Danisco can offer manufacturers new opportunities to meet growing consumer demand for Halal-labelled dairy products. A string of internationally recognised Halal certifications at key production plants allows the ingredient company to supply a broad range of Halal cultures for cheese and yogurt production and Halal cheese coagulants.
The aim is to give manufacturers increased flexibility when producing foods acceptable to the 25% of the world’s population who are Muslim. Danisco’s Halal certifications are recognised by MUI, Indonesia’s top clerical body, which sets the local Halal standards.
According to market news service HalalFocus, the global market for Halal products overall is $632 billion and growing. In this light, cheese manufacturers have much to gain from the Halal approval of Danisco’s CHOOZIT Cheese Cultures.

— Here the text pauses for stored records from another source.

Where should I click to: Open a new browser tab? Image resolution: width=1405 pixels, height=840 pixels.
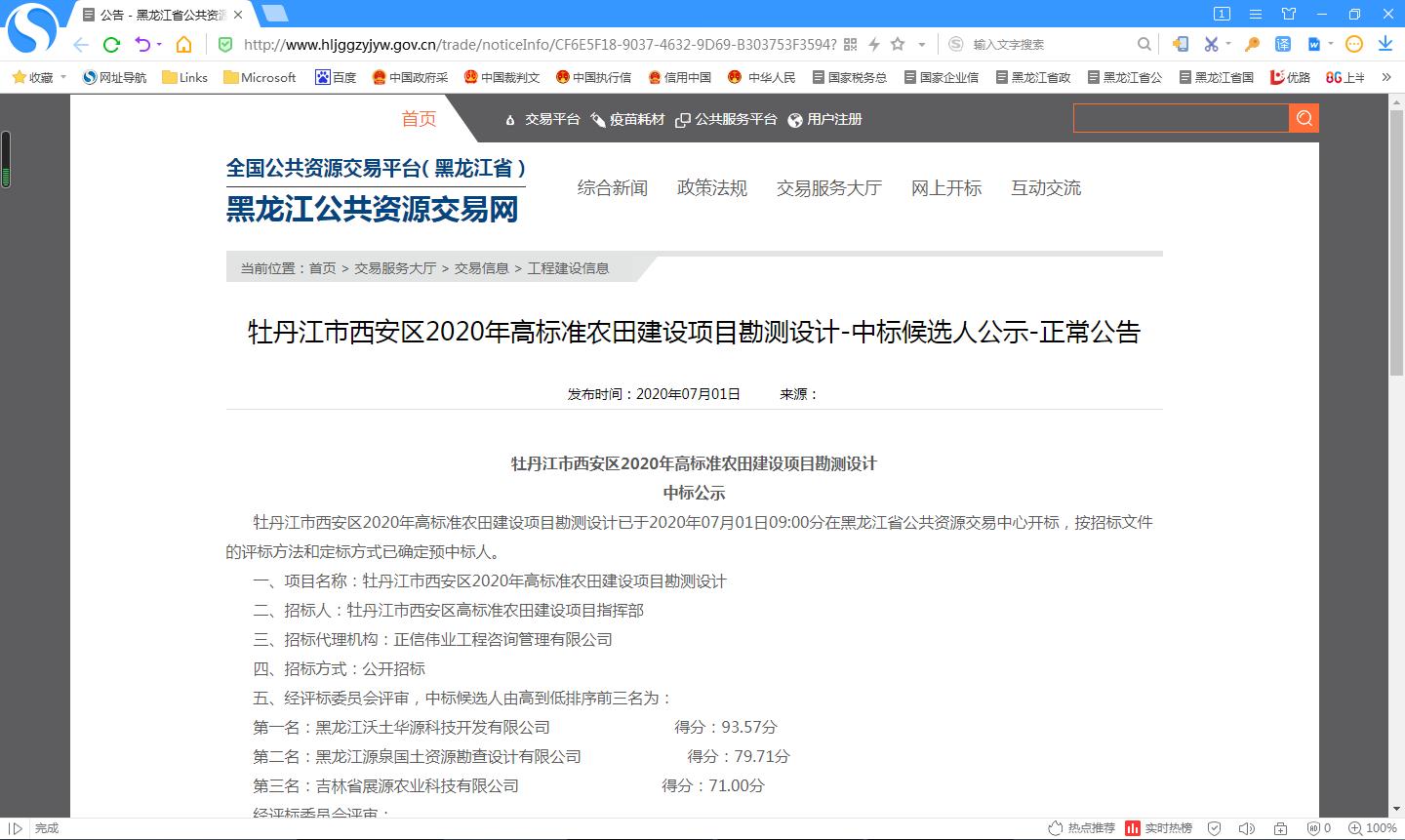pos(275,14)
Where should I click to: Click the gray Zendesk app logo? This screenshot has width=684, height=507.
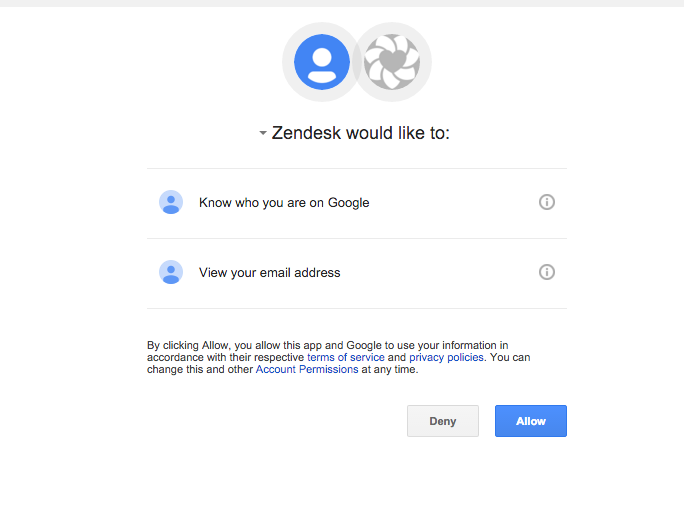[393, 62]
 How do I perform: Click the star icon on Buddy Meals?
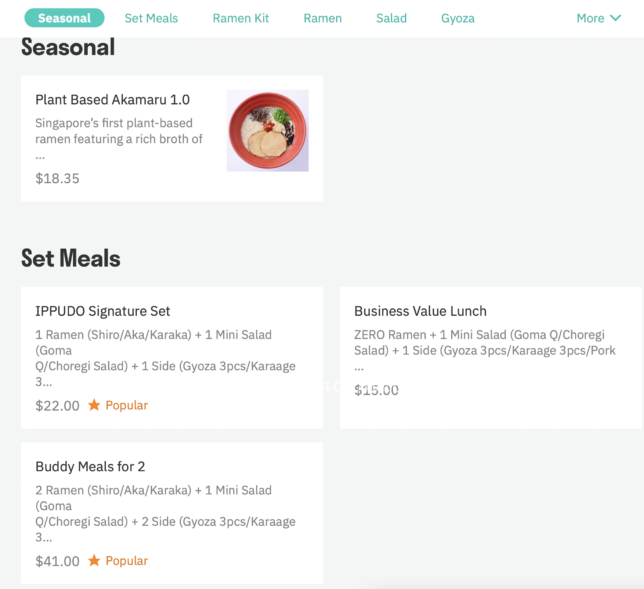click(94, 561)
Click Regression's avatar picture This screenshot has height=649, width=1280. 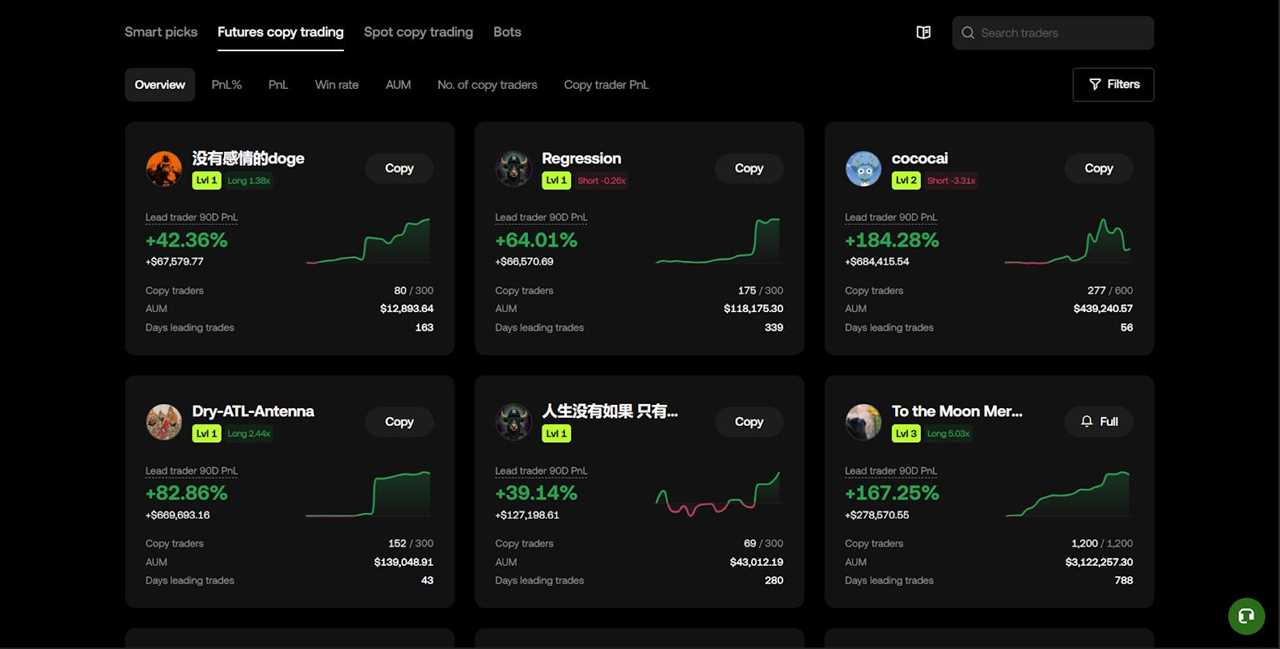513,168
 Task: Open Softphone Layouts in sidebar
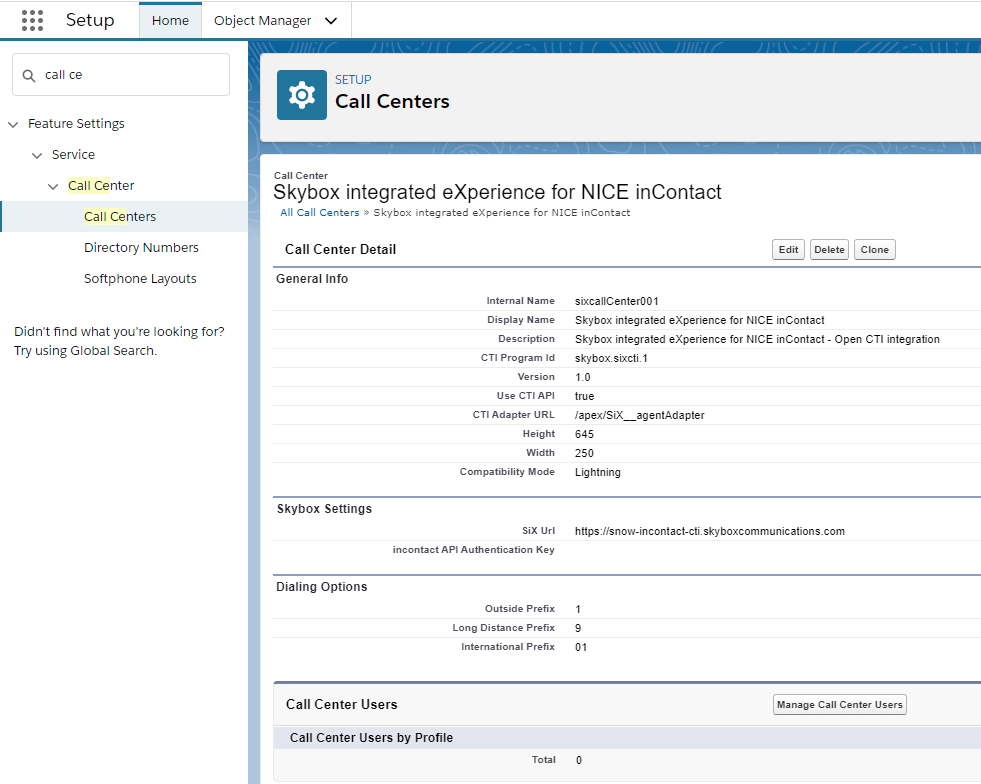(x=140, y=279)
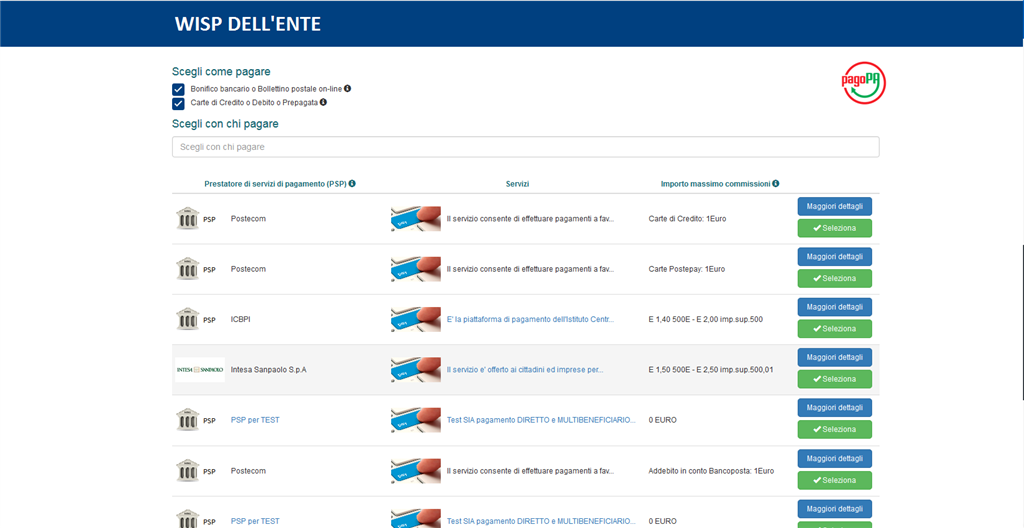Screen dimensions: 1024x528
Task: Click info icon beside Importo massimo commissioni
Action: (776, 184)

“Halal cultures are a prerequisite of Halal whey, enabling cheese manufacturers to capture opportunities when selling whey to the growing Halal food market”, says Caroline de Lamarliere, global business director for cheese ripening cultures.
One illustration of the market potential for which Halal is a door opener is the year-on-year value growth of whey imports into Indonesia, which the Foreign Agricultural Service of the US Drug Administration puts at more than 20%.
The Halal certification of Danisco’s YO-MIX Yogurt Cultures is also a major opportunity for the fermented dairy products sector, as Sonia Huppert, YO-MIX global business director explains:
“We are now better equipped to help manufacturers meet the traditionally high demand for yogurt and drinking yogurt products in the growing Halal markets of North Africa, the Middle East, Asia Pacific and not forgetting western countries, where we see significant growth.”
Danisco’s Halal range includes CHOOZIT Cheese Cultures, YO-MIX Yogurt Cultures, TEXEL Meat Cultures and Carlina and Marzyme coagulants. The most recent Danisco plant to obtain Halal certification is at Dangé Saint Romain in France. Other certified plants are at Vinay, Sassenage and Epernon in France and Niebüll in Germany. The cultures plant in Madison, USA, is in the certification process.